╔══
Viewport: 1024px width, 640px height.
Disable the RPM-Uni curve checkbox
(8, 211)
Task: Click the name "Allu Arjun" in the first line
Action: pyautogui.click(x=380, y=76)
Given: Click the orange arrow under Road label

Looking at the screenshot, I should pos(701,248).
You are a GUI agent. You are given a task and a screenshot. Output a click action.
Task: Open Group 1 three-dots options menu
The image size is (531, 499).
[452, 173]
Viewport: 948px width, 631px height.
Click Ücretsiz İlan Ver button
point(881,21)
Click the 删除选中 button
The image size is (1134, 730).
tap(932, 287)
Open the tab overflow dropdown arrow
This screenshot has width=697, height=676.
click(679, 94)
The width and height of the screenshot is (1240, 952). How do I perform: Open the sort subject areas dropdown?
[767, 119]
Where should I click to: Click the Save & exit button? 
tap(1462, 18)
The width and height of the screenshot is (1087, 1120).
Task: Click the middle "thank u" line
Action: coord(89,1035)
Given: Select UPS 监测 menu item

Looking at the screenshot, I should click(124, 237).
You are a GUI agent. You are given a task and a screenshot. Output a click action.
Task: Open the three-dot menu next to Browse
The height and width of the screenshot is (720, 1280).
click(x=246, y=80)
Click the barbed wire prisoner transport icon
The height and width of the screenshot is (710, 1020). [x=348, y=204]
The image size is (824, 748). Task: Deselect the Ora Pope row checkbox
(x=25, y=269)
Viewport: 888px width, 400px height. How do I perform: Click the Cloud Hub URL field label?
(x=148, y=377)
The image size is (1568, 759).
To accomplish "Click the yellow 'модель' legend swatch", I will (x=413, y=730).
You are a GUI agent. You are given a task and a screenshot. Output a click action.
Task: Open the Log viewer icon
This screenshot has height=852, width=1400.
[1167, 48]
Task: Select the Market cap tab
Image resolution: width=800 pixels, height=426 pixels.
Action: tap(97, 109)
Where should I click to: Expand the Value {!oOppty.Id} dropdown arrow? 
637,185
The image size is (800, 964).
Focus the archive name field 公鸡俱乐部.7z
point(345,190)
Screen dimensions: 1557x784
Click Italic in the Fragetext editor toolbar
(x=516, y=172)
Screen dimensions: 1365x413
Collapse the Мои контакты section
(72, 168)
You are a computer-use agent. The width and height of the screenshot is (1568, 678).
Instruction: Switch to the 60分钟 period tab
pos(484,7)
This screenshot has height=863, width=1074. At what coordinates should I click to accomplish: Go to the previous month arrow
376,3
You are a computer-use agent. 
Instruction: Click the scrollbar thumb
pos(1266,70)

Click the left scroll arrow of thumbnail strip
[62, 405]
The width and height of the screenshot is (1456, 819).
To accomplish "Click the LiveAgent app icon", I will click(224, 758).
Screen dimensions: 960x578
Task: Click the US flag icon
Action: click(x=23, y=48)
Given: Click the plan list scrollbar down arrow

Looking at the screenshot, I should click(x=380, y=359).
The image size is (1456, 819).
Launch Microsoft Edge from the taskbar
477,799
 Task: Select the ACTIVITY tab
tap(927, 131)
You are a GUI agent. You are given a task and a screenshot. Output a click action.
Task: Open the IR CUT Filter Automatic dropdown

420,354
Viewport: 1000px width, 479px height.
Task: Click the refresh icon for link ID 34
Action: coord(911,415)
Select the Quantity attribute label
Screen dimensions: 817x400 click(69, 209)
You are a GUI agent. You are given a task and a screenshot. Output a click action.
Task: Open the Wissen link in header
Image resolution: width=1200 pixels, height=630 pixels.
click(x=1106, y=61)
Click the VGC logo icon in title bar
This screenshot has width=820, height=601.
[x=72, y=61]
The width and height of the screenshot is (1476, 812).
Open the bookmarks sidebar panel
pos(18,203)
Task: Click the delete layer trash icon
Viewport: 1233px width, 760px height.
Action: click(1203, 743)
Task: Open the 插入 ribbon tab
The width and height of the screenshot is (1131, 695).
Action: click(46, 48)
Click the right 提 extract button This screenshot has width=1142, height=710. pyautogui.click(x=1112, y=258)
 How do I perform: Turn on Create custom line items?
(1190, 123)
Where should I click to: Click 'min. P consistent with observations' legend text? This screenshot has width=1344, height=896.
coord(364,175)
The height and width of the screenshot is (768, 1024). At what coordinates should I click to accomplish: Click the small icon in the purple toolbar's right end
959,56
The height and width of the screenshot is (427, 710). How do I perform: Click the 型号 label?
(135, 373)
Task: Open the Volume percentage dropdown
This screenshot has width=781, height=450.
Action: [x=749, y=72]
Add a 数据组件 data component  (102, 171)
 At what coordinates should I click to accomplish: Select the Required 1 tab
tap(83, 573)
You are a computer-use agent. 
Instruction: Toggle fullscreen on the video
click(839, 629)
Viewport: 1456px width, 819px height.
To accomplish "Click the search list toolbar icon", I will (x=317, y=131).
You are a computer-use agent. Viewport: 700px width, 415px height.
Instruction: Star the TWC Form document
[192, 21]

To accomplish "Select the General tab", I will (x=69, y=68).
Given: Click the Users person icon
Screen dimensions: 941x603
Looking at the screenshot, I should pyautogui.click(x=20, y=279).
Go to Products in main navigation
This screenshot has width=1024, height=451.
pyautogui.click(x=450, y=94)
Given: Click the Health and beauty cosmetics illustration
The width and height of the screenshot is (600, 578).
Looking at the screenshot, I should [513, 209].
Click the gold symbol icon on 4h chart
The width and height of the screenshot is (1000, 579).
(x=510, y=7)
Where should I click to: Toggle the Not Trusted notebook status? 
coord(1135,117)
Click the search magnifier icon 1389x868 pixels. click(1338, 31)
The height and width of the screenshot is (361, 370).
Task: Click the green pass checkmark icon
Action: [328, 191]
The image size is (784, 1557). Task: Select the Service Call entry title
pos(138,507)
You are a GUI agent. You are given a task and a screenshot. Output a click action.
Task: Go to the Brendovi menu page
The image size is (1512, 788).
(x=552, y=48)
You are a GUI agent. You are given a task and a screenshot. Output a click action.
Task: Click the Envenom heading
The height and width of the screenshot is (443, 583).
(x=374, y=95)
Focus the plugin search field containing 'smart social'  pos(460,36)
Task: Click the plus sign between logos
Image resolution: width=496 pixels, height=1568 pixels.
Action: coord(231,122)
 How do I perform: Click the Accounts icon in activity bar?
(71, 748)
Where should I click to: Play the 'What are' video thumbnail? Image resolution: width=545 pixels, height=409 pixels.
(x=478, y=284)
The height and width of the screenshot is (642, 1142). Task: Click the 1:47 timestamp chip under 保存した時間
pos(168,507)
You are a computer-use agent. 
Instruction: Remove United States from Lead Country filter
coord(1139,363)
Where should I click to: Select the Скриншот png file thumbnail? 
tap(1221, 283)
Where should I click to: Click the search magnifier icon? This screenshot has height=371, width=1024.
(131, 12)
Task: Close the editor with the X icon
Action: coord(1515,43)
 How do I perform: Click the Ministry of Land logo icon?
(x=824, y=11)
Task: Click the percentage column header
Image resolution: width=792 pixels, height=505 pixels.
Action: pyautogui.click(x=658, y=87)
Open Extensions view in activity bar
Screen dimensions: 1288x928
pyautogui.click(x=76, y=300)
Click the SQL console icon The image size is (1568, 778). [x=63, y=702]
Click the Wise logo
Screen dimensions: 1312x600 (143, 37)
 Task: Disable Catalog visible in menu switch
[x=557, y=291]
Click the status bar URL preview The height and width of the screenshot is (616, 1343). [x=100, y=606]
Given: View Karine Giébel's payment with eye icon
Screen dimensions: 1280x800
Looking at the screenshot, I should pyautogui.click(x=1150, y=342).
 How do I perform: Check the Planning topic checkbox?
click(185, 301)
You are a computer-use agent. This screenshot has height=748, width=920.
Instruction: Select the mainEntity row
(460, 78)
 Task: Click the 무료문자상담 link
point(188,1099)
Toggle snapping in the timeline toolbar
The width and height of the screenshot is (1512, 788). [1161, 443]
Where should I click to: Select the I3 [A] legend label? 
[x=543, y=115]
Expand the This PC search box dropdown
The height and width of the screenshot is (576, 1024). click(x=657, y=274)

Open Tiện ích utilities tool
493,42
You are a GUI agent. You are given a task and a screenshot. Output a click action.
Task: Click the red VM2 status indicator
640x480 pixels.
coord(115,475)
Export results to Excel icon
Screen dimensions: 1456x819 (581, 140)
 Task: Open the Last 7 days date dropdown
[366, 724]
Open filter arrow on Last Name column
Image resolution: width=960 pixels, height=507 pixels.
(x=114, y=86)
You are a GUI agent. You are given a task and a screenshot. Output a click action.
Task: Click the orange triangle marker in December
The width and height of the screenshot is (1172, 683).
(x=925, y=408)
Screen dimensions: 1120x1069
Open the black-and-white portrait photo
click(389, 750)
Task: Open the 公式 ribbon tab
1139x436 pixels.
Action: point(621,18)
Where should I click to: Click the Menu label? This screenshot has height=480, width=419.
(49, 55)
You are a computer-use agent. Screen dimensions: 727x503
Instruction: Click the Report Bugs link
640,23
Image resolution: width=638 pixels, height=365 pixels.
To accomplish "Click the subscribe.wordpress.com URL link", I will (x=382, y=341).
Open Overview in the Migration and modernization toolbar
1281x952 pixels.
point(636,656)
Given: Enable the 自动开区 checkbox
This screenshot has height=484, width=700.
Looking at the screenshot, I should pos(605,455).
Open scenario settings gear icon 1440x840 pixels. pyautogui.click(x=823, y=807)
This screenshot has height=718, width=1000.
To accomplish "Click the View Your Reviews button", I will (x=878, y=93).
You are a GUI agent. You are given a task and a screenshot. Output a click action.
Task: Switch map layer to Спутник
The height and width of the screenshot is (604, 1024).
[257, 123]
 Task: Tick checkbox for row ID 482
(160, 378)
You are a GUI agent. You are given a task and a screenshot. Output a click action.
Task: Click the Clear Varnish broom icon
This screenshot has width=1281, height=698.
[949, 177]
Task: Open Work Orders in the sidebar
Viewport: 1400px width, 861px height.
╚══
* _DIRECTIONS FOR THIS TASK_:
Scale the click coordinates in the answers by 1.7, rounding each result to a whole number with halves going up. Write out again every line from the line with "The width and height of the screenshot is (1476, 812)." up to and including the line with "Action: click(46, 48)", requests included, and give only those lines.

* _SOLVED EXERCISE_:
The width and height of the screenshot is (1476, 812).
Open the bookmarks sidebar panel
pos(31,345)
Task: Click the delete layer trash icon
Viewport: 1233px width, 760px height.
Action: click(2045, 1263)
Task: Open the 插入 ribbon tab
The width and height of the screenshot is (1131, 695).
Action: click(78, 82)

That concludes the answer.